(Source records)
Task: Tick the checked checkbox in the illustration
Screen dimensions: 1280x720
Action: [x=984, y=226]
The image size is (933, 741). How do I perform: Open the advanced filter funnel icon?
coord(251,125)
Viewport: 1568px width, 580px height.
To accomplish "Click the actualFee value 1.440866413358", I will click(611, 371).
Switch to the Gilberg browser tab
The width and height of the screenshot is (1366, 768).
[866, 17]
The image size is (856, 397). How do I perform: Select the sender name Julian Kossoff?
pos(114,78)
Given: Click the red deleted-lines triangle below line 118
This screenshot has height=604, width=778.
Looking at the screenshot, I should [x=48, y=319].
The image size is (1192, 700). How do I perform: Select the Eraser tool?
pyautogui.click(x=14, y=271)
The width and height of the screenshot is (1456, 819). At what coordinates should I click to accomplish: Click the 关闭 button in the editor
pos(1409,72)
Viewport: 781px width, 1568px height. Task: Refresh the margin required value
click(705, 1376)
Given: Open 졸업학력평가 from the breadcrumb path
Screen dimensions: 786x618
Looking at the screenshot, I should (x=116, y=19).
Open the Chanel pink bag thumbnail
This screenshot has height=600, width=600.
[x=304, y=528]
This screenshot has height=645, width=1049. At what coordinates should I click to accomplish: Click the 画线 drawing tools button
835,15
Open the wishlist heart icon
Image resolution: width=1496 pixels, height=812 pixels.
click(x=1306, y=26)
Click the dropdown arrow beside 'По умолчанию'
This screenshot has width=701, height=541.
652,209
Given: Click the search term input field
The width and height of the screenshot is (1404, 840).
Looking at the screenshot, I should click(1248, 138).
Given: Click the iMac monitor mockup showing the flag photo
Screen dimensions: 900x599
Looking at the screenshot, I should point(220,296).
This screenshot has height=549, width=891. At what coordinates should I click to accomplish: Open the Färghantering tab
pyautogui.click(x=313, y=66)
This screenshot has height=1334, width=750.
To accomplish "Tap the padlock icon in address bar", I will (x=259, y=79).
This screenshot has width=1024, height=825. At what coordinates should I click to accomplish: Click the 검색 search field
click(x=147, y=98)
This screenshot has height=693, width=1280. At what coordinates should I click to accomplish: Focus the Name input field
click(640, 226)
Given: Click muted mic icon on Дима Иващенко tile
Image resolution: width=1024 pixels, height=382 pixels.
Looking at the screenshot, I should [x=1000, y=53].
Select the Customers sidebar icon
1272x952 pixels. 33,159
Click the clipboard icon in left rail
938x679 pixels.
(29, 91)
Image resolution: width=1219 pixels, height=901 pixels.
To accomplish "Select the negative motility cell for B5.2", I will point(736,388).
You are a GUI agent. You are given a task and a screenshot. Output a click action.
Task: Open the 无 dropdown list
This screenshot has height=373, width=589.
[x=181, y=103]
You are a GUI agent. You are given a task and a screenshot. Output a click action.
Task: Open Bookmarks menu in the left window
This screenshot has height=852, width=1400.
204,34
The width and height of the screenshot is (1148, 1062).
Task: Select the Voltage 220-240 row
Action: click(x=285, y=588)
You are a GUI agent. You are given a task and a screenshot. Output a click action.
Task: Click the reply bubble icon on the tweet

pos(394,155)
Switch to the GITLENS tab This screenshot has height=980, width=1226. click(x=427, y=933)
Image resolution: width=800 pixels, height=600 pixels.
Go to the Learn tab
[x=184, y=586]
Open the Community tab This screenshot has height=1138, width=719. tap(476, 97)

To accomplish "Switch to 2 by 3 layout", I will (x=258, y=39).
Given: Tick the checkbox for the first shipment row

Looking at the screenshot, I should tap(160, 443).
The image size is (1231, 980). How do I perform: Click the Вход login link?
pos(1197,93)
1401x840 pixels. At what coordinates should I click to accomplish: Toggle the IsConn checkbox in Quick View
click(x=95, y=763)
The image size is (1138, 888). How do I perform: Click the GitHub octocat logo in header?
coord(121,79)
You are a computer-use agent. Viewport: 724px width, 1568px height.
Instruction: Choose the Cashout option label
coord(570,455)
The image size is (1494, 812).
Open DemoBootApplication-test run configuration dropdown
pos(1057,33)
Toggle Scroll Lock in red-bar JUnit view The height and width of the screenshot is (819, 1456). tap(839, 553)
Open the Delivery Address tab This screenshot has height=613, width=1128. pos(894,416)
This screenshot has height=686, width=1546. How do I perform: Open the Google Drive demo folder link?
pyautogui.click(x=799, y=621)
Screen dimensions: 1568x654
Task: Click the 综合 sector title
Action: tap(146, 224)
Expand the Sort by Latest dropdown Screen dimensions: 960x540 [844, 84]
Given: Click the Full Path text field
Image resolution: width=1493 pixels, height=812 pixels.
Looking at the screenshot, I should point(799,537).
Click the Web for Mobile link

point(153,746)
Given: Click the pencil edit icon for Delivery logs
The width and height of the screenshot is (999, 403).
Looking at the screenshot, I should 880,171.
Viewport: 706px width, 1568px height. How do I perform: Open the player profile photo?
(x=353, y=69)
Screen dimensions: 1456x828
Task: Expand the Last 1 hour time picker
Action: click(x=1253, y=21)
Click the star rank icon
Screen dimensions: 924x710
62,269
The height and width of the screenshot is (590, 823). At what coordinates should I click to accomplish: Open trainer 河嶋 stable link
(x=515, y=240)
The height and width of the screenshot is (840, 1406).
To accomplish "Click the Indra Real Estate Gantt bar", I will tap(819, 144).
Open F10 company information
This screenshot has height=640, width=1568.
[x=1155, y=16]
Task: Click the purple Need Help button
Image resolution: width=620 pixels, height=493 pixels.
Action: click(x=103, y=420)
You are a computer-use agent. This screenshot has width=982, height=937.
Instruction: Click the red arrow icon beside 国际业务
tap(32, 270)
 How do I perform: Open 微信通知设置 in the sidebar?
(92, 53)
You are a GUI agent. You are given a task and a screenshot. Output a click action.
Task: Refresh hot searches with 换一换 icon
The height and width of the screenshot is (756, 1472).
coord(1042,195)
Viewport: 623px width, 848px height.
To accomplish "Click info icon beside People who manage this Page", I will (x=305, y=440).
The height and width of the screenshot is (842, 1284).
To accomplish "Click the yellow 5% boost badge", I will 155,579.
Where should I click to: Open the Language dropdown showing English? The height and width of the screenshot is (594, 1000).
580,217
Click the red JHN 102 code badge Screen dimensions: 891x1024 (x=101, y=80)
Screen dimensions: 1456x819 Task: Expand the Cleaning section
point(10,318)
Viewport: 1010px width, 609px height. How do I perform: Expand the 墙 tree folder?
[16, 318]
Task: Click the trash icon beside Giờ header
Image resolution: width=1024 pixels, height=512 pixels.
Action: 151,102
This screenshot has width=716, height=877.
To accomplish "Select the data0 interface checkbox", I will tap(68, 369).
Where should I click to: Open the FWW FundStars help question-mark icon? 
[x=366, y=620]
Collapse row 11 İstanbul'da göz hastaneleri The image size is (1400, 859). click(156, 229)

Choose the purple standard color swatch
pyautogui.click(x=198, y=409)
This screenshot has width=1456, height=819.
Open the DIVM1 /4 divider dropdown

## [Job]
Copy the stretch of the data from the line containing "Toggle Scroll Lock" through the line containing "Looking at the screenshot, I should 880,171.", including both of those lines.

## [Correct response]
Toggle Scroll Lock in red-bar JUnit view The height and width of the screenshot is (819, 1456). tap(839, 553)
Open the Delivery Address tab This screenshot has height=613, width=1128. pos(894,416)
This screenshot has height=686, width=1546. How do I perform: Open the Google Drive demo folder link?
pyautogui.click(x=799, y=621)
Screen dimensions: 1568x654
Task: Click the 综合 sector title
Action: tap(146, 224)
Expand the Sort by Latest dropdown Screen dimensions: 960x540 [844, 84]
Given: Click the Full Path text field
Image resolution: width=1493 pixels, height=812 pixels.
Looking at the screenshot, I should point(799,537).
Click the Web for Mobile link

point(153,746)
Given: Click the pencil edit icon for Delivery logs
The width and height of the screenshot is (999, 403).
Looking at the screenshot, I should 880,171.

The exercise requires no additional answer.